Detailed Description

The technical solutions in the embodiments of the present invention will be clearly and completely described below, and it is obvious that the described embodiments are only a part of the embodiments of the present invention, and not all embodiments. All other embodiments, which can be derived by a person skilled in the art from the embodiments given herein without making any creative effort, shall fall within the protection scope of the present invention.

Example 1

The embodiment provides an antibiotic shading PET film for cell-phone:

the raw materials comprise the following components in parts by weight: 80 parts of titanium dioxide silver-loaded nano powder modified PET resin, 5 parts of polyaniline-coated nano silicon dioxide/graphite compound, 1 part of oxazole ring polymer, 2 parts of diisononyl phthalate, 0.1 part of Acoma AX 89001 part, 0.2 part of PE wax and 0.2 part of p-phenylenediamine.

The preparation method of the oxazole ring polymer comprises the following steps:

the synthetic route is as follows:

the preparation method of the oxazole ring polymer comprises the following steps: 1mol of polyacrylamide (n ═ 100), 1mol of p-toluenesulfonic acid monohydrate (PTSA), and 1.5mol of acetylene alcohol were dissolved in toluene and reacted for 10 hours to obtain the oxazole ring polymer, with the yield of 90%.
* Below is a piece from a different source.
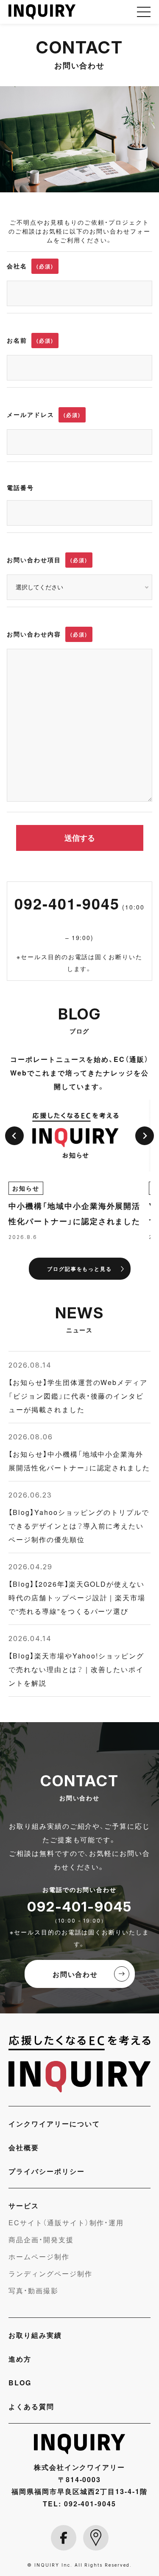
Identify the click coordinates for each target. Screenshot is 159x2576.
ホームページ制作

The obtained oxazole ring polymer was analyzed by infrared spectroscopy as follows:

2924cm^-1is a characteristic absorption peak of methylene antisymmetric stretching vibration, 2857cm^-1Is a characteristic absorption peak of methylene symmetric stretching vibration, 1550cm^-1、1475cm^-1、1274cm^-1And 958cm^-1Characteristic absorption peak of oxazole ring; 1448cm^-1The characteristic absorption peak of methylene deformation is obtained by an infrared spectrogram, and the oxazole ring polymer with the structure is successfully synthesized.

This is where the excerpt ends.